Tell me more about curriculum charter schools?
Fiona
05-22-2003, 01:48 PM
sure... ;) lemme do my research ;)
ethics
05-22-2003, 01:51 PM
Originally posted by Frodo Lives
Computers and the internet in school is a big problem also. Kids no longer have to write by hand, so there handwriting skill goes to hell. Not to mention spellchecker. Kids no longer need to use their own mind to look up stuff in an encyclopedia, which they need to find in a library. All they need to do is do a Google search. I am sure there are more things I can't think of at the moment.
Those are very good points, Frodo.
Fiona
05-22-2003, 01:58 PM
http://www.awsna.org/
http://www.steinerwaldorf.org.uk/
http://www.wehomeschool.org/
http://www.steinercollege.edu/
http://www.iedx.org/article_1.asp?ContentID=FAQ5&SectionGroupID=PARENTS
Badically there are Waldorf Schools all around, here and there, ya gotta find em. Often these are private schools and require a tuition. I wanted desperately for my eldest to attend but at that time we could not afford it. When my third son came around to needing a school Lo and Behold, the local Waldorf had collapsed financially and was reopened by the parents and teachers thru a charter school. Charter schools are wonderful because 1. free 2. they do not have to follow the distinct guidelines of a school district. 3. free (kidding) the parents volunteer to make a better environment for the kids, (and keep it free)
ethics
05-22-2003, 02:05 PM
Thanks Fiona. Actually found a few in NYC. :)
Originally posted by ethics
If anyone wants to know what's wrong with our kids? Why they can't write? Why they don't enjoy reading, among many other problems? This is definitely one of the problems, at least in my opinion?

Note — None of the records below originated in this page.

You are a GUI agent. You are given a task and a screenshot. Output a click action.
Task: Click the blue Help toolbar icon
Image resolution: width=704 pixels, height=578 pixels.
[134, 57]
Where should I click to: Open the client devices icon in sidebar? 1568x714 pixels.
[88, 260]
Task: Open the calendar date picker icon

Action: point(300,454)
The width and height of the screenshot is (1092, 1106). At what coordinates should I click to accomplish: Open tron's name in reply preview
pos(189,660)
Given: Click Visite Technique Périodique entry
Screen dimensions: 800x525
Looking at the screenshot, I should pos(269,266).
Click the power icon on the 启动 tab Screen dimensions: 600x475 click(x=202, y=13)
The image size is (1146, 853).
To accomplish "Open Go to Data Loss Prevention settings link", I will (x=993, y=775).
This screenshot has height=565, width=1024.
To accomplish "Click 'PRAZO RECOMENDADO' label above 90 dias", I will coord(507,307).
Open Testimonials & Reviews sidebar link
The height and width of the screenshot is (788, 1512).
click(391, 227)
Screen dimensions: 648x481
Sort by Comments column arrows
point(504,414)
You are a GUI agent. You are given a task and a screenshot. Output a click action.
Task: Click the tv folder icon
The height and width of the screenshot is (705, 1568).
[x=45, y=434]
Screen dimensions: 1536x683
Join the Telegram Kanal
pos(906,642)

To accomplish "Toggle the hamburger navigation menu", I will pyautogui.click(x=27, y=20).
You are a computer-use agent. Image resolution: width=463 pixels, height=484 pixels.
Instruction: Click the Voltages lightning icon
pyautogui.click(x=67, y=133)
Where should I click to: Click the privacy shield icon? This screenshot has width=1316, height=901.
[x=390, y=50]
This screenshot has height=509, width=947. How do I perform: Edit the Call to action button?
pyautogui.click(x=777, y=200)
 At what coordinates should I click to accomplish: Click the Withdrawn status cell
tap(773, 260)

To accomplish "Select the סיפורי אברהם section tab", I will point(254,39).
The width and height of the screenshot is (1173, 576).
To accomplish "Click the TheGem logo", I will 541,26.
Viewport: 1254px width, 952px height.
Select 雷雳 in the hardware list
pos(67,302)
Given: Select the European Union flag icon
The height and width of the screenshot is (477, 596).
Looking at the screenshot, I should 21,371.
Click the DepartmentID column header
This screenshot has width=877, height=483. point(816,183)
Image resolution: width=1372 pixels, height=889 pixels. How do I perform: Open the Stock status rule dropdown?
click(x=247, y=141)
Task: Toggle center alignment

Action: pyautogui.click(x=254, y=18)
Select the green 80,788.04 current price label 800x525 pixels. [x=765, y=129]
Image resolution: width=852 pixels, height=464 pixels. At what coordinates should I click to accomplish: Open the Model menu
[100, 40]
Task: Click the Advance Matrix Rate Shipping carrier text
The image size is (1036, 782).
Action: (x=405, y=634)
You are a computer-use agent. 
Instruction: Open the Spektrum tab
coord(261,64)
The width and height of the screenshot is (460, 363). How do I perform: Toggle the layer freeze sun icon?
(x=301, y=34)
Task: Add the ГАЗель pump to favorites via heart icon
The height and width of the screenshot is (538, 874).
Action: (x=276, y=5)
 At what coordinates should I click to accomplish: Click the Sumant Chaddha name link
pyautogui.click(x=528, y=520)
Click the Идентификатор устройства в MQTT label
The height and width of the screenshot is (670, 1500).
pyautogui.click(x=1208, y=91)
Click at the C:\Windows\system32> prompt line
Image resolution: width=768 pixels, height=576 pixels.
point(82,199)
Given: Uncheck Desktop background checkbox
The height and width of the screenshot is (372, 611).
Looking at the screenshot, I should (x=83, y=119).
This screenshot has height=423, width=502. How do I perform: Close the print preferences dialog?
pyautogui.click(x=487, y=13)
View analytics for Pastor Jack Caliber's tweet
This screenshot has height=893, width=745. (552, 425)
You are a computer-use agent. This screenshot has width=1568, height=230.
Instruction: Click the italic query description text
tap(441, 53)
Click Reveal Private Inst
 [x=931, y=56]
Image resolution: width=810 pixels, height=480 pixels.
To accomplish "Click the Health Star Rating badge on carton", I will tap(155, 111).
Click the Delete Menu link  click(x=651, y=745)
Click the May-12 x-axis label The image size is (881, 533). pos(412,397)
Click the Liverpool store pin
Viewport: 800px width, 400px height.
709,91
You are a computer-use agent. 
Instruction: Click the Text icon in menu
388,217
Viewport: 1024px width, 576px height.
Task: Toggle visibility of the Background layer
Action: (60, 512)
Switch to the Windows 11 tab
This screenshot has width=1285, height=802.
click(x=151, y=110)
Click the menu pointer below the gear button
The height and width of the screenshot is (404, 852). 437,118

I think the fact states are lowering the standards is a symptom of the real problem here, ethics.
It doesn't make sense what the federal government is doing to schools. This is what I see going on (and I may be wrong, and if so, someone correct me) :
- Schools receive a minimal amount of funding, basically the bare-minimum to function.
- Textbooks are old, classes are overcrowded, buildings are unkept, teachers are overwhelmed and way way way underpaid.
- The Federal gov't tells schools that they must now have a certain percentage of students pass a standardized test - or they lose the already pathetic funding they receive.
- So schools scramble and dedicate much of their time to prepping students for the tests (here it's the FCAT, where something like 43000 second graders FAILED this year in Florida), rather than spending time teaching from the regular lesson plans.
- Those children who do not pass the standardized tests are then left back. But because of the funding problems many states are going through, there is no money to run summer school. So because of 1 test (not the grades a child recieved throughout the year, but 1 test), and because there is no longer summer school, that child gets left back.
- Those schools that do not have the req'd number od student passing lose funding, can't afford their teachers so start letting teachers go, can't afford to update the books or provide gym class or music class or art class or anything that isn't the 3R's, and the ones that truly suffer are the kids who are now left holding the bag of shit that we, as a society, have handed them.
It sucks to be a kid right now :(
ShinyTop
05-22-2003, 03:31 PM
This is so sad.
By the way, the states are way off base.
The feds are stupid to set an unachievable goal for 1014.
Every tax payer who votes against more taxes for school is at least partly responsible.
We are losing this battle and that means many lost children.
ethics
05-22-2003, 04:21 PM
Originally posted by ShinyTop
We are losing this battle and that means many lost children.
This is what I lacked in my original post. The victims here are our kids at the expense of making some monetary number.